## Quoted passage

Giant proxy DBD for multiple databases

baku has asked for the wisdom of the Perl Monks concerning the following question:

Long have I travailled in the world of MVS, and I return with stupid questions, seeking enlightenment.

This is a very long question about SQL::Statement and doing a JOIN across multiple databases, so I'm tacking a READMORE here...

Here's the troubles: We have a set of disparate (geographically, logically, operating system, file structure) sets of files stored in ~50 systems, almost exclusively MVS. (We're looking at a lot of VSAM sets, which are similar to Berkeley DB, i.e. if you know the key, getting the value is easy, but if you want "column 4," you're going to have to scan the entire table; also some M204 stuff, which the NSA developed and nobody uses...) Our job is to put a query interface that can traverse multiple sources as if they were all in one big, happy database.

Think of it like:

SELECT a.users.name,c.users.year_of_birth
  FROM vsam://mvs.a.biz/USERDATA.APPNAME.FILEFMMF(XXXXXXXX)
         AS a,
       m204://mvs.b.biz/USERDATA.APPNAME.FILEFMMF(XXXXXXXX)
         AS b,
       db2mvs://mvs.c.biz/DB2/APPNAME/FILEFMMF/XXXXXXXX
         AS c
 WHERE     a.users.id = b.users.id
       AND b.users.x  = c.users.x
[download]

(Yes, not real SQL, but just imagine.) In fact, we can expect just table.column_name syntax coming in, with an explicit mapping of table => source/(table|file).

I told you there was a question coming, right? Disclaimer: I am not married to the idea of using Perl exclusively here... in fact, being able to present an alternative solution alongside Perl would probably bolster the case for using Perl to the bosses and customer both. (Both parties are pretty sure this Unix thing is going to fizzle and we'll all be learning SAS and COBOL in a few years. There's a profound distrust of anything that doesn't require a cleanroom. Thus, the only Unix they see is the AIX tape library attached to the 'frame that takes up 30' of wall space.) However:

It seems to me that this should be possible with SQL::Statement or DBD::AnyData or something similar, and a lot of work creating DBD::AnyData drivers for each of the back-end types (VSAM, flatfile dataset, M204, PDS, ...) that submit a simplified version of the query to the COBOL driver routines on the various hosts. (For reference: COBOL's memory allocation is essentially all static, fixed-length; as a result, it's easiest to parse things out into COBOLese fixed-length records, convert them to EBCDIC, and shove them down a TCP/IP pipe to the very exciting world of CICS+TCP/IP, which is basically a fixed-formatting version of ye olde Berkeley Sockets.) We'll have to create these query interfaces, so I'm not worried about that bit, but DBD::Proxy gives me the willies. Heavy magic.

## Source data
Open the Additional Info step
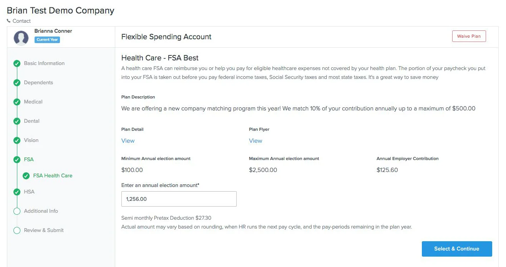The width and height of the screenshot is (506, 267). pos(41,211)
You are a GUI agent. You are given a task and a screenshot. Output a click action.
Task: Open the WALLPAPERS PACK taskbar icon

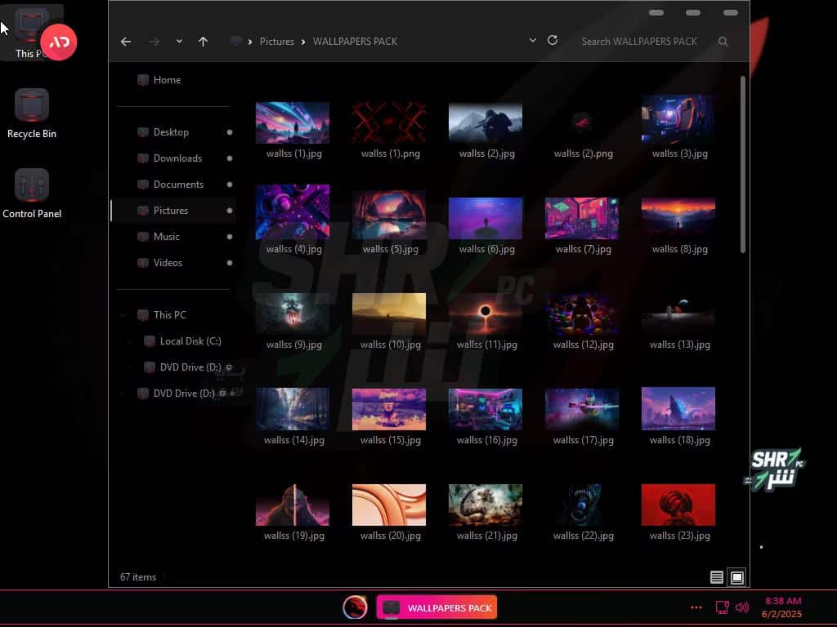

## Request
Can you go on with the Perl Monks post about a proxy DBD for joining across multiple databases, picking up right after its last sentence?

## Result
Also, we have to keep in mind that one query could very easily return many, many gigabytes of data to the middle-level DBD:: to do the JOIN across. That means no in-core processing allowed, we have to stick to the disc for this. Also, parallelizing the query is an absolute necessity.

Am I even looking in the right place? Is there a commercial widget out there that can do the hard bits of this (performing the "join")?

As an aside, I'd love to hear about it if anyone's ever tried accessing MVS datasets from Perl on the 'frame itself (preferably, running in batch-perl under JES/MVS, but even running in a Linux LPAR would be useful.)

For reference, our "small" test dataset is about 100 billion rows in DB/2 on the 'frame.

Missing the *n*x universe more every day I have to reallocate a dataset to allow it to grow...

Baku Kurae

Comment on Giant proxy DBD for multiple databases Select or Download Code

Replies are listed 'Best First'.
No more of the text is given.